### TO DO
Below are the records. State how many of their lines hold the word "Collapse", and add nothing else.

### Stored items
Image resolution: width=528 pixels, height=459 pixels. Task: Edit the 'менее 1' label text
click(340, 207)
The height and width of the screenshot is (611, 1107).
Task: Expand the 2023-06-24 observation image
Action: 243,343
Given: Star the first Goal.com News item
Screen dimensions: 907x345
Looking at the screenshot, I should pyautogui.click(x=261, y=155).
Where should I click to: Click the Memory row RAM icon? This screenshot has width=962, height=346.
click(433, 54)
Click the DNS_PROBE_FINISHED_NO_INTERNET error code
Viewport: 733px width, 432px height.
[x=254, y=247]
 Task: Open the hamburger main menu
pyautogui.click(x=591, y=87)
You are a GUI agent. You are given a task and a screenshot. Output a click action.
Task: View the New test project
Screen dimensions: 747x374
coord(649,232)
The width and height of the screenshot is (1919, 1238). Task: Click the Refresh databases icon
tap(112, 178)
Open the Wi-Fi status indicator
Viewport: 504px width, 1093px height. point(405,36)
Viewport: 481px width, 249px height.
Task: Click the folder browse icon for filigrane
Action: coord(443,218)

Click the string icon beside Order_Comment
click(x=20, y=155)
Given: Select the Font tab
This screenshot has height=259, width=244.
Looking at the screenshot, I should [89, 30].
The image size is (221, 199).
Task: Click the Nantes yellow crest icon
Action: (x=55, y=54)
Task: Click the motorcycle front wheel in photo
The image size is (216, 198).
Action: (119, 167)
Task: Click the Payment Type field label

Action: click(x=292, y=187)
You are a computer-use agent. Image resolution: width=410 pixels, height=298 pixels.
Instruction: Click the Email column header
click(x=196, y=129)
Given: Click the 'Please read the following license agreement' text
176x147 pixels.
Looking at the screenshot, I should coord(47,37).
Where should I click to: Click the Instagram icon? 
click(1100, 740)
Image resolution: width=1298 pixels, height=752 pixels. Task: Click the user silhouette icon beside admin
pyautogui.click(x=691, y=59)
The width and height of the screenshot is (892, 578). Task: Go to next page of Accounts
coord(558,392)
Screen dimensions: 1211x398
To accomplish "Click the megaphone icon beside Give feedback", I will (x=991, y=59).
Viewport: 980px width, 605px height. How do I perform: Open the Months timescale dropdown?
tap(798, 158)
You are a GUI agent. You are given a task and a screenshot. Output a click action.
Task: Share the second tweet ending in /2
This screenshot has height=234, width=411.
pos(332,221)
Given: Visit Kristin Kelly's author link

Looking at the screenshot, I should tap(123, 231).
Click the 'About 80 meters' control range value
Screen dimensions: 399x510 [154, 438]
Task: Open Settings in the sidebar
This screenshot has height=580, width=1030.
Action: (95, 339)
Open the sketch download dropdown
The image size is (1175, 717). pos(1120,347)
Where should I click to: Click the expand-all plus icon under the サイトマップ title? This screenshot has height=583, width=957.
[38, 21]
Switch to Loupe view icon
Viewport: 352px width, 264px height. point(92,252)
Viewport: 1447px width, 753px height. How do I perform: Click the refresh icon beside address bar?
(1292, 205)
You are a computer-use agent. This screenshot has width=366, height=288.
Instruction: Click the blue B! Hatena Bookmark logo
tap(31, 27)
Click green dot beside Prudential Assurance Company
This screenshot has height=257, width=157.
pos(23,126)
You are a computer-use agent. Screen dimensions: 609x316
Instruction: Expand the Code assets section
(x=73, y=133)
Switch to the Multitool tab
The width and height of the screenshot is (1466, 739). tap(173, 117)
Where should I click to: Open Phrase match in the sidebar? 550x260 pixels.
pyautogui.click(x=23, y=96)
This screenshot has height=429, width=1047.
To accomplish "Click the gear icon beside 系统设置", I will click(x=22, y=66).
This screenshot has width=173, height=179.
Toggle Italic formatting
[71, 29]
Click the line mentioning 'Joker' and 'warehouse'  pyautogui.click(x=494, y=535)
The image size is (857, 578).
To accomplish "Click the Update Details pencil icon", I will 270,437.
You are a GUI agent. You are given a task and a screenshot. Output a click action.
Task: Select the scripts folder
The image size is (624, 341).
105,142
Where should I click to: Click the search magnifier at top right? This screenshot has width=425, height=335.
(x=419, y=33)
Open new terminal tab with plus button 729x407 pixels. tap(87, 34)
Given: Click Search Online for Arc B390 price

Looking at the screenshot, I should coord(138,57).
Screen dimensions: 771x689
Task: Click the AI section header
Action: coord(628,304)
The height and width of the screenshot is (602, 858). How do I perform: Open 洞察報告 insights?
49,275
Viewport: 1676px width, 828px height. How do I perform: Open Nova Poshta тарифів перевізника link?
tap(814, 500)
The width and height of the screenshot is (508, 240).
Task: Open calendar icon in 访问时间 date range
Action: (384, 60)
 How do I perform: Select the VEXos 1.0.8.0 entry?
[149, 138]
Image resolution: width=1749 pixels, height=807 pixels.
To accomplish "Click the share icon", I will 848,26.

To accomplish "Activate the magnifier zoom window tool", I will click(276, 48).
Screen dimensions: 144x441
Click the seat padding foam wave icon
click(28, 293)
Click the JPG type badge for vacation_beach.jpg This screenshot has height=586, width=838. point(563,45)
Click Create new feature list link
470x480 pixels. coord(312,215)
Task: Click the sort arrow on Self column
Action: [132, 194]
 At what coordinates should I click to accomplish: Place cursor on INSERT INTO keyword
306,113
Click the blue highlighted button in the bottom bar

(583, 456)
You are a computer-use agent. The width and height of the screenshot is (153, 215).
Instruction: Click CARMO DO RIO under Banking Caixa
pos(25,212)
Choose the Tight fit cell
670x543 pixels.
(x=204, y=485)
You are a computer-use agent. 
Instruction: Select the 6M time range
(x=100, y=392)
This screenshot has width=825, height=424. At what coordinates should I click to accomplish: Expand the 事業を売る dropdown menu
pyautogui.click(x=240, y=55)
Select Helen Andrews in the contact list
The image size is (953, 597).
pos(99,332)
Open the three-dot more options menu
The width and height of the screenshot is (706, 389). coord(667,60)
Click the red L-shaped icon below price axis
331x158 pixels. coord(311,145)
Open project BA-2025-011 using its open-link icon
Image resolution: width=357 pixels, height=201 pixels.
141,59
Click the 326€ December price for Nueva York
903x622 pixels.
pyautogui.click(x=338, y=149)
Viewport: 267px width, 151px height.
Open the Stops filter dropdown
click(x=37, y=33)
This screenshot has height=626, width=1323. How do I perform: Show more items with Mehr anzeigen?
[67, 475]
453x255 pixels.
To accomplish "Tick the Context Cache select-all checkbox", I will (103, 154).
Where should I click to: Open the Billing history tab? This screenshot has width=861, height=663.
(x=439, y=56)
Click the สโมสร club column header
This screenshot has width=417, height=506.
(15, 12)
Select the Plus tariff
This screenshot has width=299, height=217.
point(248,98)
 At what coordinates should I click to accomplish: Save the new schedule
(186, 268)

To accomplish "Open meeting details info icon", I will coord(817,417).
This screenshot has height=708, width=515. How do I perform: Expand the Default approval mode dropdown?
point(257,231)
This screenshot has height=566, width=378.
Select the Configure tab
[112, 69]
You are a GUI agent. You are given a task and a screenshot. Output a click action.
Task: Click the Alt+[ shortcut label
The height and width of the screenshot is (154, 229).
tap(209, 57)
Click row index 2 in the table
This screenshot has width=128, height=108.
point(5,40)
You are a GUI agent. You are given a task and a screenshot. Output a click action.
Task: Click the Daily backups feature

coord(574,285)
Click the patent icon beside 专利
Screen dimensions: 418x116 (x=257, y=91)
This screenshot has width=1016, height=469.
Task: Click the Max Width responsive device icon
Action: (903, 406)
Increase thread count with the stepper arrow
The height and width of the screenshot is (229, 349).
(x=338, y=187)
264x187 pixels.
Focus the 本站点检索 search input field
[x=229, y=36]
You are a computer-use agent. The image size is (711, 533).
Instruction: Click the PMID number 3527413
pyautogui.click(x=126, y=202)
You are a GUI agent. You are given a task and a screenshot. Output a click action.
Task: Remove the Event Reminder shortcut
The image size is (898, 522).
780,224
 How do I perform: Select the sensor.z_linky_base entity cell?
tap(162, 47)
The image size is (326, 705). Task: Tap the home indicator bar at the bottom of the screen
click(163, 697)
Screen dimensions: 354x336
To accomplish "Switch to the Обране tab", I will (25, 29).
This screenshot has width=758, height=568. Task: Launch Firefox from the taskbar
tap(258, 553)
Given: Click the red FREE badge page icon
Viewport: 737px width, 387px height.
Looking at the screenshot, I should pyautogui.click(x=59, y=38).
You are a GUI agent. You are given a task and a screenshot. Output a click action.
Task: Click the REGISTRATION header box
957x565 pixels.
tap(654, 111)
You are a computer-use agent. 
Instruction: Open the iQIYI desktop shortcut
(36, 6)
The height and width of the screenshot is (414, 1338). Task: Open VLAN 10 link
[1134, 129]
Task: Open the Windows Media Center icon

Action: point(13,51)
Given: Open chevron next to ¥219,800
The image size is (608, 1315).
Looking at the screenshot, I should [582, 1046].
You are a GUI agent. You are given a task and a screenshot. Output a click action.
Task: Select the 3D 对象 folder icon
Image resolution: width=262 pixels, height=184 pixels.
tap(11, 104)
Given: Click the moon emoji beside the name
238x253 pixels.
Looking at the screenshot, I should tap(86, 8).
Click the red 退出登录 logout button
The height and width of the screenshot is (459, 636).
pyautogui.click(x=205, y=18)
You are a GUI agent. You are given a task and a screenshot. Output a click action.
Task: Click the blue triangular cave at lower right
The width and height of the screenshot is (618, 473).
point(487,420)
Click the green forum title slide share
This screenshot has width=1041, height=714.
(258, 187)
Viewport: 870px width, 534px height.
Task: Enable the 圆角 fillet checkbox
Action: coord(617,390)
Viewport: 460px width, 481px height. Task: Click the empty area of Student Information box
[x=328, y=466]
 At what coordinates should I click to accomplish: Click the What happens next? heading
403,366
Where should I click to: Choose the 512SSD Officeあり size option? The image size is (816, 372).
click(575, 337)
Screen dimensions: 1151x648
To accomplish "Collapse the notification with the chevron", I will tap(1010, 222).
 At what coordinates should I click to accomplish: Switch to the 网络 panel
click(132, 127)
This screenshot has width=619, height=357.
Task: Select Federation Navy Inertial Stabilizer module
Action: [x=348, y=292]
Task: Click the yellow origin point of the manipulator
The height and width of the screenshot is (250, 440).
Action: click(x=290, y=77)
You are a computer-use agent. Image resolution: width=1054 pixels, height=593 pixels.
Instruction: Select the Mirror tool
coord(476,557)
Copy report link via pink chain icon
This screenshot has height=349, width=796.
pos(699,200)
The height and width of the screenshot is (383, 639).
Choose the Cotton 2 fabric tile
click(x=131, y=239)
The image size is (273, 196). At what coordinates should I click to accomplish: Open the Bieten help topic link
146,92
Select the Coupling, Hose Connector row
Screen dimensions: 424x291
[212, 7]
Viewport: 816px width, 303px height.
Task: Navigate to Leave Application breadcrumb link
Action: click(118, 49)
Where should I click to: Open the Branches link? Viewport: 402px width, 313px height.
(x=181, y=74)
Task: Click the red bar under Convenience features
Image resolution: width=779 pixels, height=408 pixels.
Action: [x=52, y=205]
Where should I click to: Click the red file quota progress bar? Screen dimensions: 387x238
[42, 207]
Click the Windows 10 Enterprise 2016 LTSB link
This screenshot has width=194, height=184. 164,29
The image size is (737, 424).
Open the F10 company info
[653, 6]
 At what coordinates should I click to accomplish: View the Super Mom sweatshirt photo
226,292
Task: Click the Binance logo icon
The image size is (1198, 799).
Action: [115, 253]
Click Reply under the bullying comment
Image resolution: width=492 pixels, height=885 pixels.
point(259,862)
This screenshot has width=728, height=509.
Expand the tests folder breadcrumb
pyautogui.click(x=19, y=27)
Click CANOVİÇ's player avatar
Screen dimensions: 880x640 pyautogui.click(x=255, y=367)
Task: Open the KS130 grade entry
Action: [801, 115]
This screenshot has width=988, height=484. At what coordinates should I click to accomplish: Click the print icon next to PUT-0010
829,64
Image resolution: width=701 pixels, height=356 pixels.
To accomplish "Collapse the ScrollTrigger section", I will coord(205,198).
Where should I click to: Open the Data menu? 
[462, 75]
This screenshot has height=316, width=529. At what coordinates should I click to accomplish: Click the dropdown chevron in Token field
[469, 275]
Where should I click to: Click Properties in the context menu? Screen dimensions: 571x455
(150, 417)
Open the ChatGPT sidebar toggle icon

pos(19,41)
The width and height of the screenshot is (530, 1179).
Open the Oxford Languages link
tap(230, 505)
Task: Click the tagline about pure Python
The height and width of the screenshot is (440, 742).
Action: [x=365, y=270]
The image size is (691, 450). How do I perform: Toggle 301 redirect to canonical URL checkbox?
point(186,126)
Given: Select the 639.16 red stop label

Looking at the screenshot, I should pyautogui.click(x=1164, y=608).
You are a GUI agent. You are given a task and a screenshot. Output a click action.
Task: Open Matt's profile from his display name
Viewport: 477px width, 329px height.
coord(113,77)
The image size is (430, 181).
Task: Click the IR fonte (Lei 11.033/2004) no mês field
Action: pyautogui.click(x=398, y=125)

### REPLY TO THE EXERCISE
2